Utah Medical Practices Connect With Health Information Exchange
An AHRQ contract funded in 2004 to the Utah Health Information Network (UHIN) has been greatly influential in helping medical practices throughout this rural State become electronically connected in order to improve patient care. By the end of 2012, more than 300 clinical offices—many of them small practices—were securely exchanging patient laboratory, radiology, and other clinical information, even though many of the practices have not adopted electronic health record (EHR) technology.
AHRQ’s contract helped UHIN, a nonprofit coalition of Utah health care insurers, providers, and other interested parties, expand from exchanging administrative data exclusively to also exchanging clinical data. In conjunction with other federal funding and UHIN’s revenue, AHRQ’s contract helped cover the cost of information technology (IT) infrastructure and helped Utah providers with the cost of connecting to Utah’s clinical health information exchange (cHIE). One of the ways it did so is by offering providers without an EHR system access to a “virtual health record.” The virtual health record can be accessed simply by a computer and Internet connection using a secure online portal.
John Berneike, MD, a family physician at St. Mark’s Family Medicine Practice in Salt Lake City and Vice Chair of the UHIN Board of Directors, says cHIE in Utah “used the seed money from AHRQ to get the ball rolling.” He adds, “UHIN is a unique organization. We have providers, hospitals, and payers sitting around the table collaborating with one another, but also competing with one another. I think there is a fair bit of hesitancy to venture into new territory, especially when the return on investment isn’t guaranteed.” This is especially true for smaller medical practices, where the costs of medical record technology can be particularly high.

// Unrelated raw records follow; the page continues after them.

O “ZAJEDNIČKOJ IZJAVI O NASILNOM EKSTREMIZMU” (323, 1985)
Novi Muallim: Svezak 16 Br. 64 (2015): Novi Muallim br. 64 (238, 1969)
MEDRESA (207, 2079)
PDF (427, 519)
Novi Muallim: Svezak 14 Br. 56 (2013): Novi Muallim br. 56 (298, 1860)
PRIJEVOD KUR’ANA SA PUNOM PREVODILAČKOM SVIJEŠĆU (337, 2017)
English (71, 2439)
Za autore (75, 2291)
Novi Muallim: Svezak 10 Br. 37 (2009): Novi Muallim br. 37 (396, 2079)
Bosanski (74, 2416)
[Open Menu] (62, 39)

Leverett Woodruff, UHIN’s Communications Coordinator, agrees. “AHRQ’s contract was extremely beneficial in helping UHIN overcome the hurdle of significant upfront costs for the IT infrastructure necessary to operate a health information exchange. Without the assistance of federal funding, including the valuable contribution from AHRQ, Utah’s cHIE would be much less further along in its development.”
By December 2012, the system, which requires patients’ consent before their data can be made accessible through Utah’s cHIE, has seen nearly 400,000 residents opt to have their records stored in the cHIE. A total of 305 clinical offices and 39 hospitals were entering data into the system in late 2012. The system went live in May 2010.

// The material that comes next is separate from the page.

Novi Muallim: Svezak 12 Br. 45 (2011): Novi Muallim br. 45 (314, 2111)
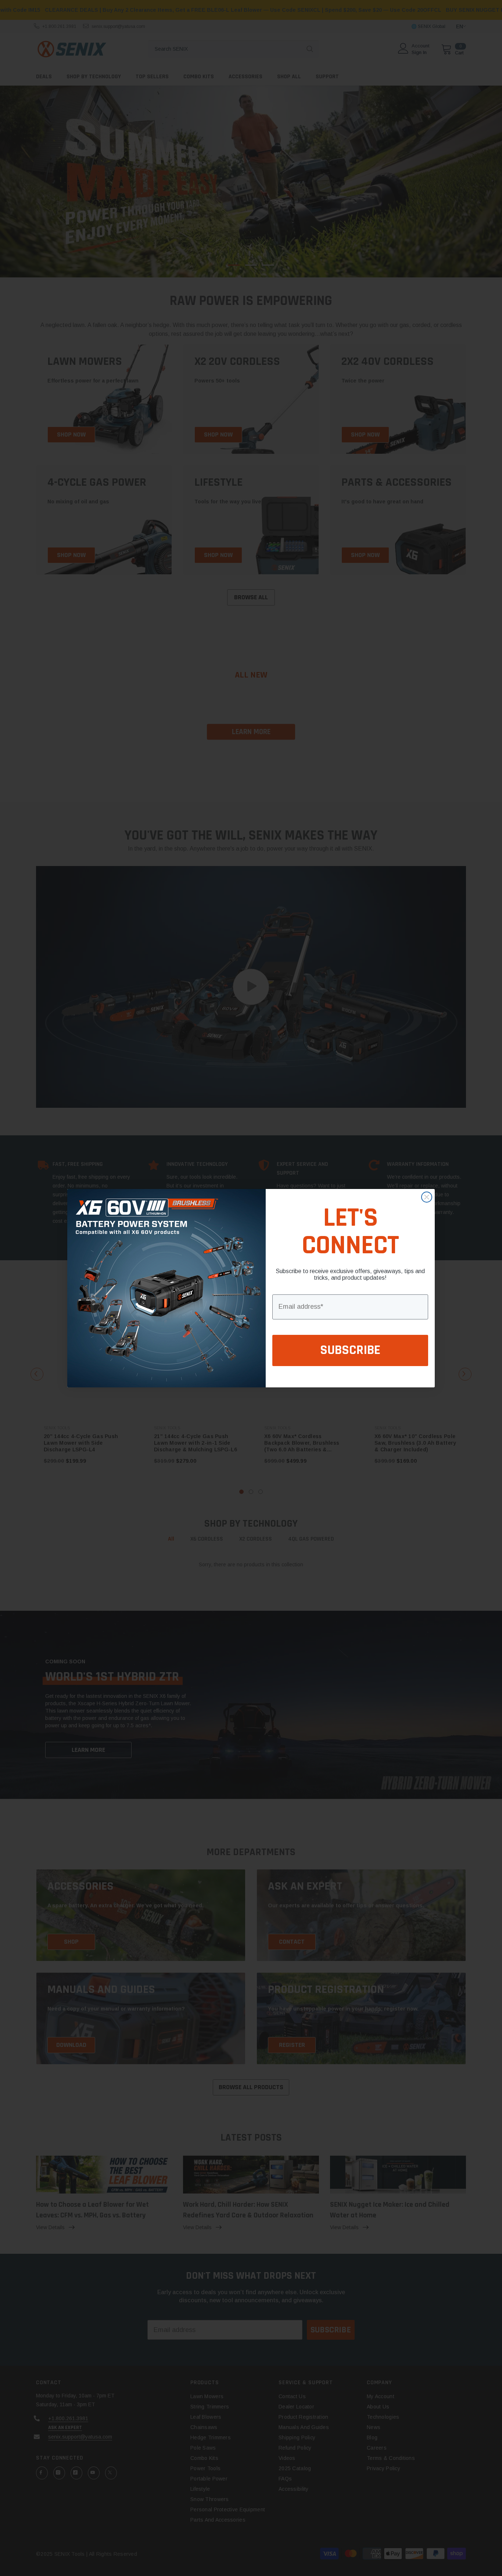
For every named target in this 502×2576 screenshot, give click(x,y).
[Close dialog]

“Our clinic was one of the first health care organizations in Utah to begin actively consenting patients,” notes Berneike, who was an IBM software engineer before pursuing a career in medicine. Unlike many smaller practices, St. Mark’s Family Medicine adopted an EHR system in 2007. He adds, “At that time, the cHIE, e-prescribing, interoperability, and electronic exchange were the kinds of functions being added to EHRs that got us over the hump and made us seriously consider purchasing an EHR.”

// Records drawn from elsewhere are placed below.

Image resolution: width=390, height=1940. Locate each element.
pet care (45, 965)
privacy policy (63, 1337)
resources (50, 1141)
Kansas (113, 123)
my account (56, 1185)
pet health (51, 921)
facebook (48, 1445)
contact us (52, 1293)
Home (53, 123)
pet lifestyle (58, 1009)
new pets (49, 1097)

But many smaller practices have only recently looked into adopting EHRs because of the advent of federal payment incentives for adopting the technology. Wanting to include Utah’s many smaller clinical practices in cHIE from the start, UHIN offered providers the virtual health record. UHIN also offers a baseline EHR to offices that do not have one. Both approaches allow clinicians to upload patient data into the cHIE and search for consenting patient records.
For providers with an EHR system, UHIN’s cHIE became a separate, almost parallel system that does not automatically feed patient data into their organization’s EHR. Berneike says, “Data production or data exporting to the cHIE is a very necessary first step. But data consumption, or importing data from the cHIE, is what makes the cHIE valuable to providers. Interoperability, with automatic import and export between EHRs and the cHIE, is the ultimate goal.” UHIN’s cHIE developed out of the reality that from 2004 to 2009, most medical practices did not have EHRs. As a result, Berneike says the current approach “is a workable solution but not ideal.”
In 2013, UHIN is focusing on integrating cHIE and participating organizations’ EHR systems. UHIN is working with EHR vendors to develop interfaces to import and export data to and from the cHIE. A big help is the Federal Government’s Meaningful Use Stage 2 rules, which are motivating the industry toward more seamless interoperability. Also, UHIN expects two of Utah’s largest health systems, Intermountain Healthcare and IASIS Healthcare, to begin contributing data to the cHIE.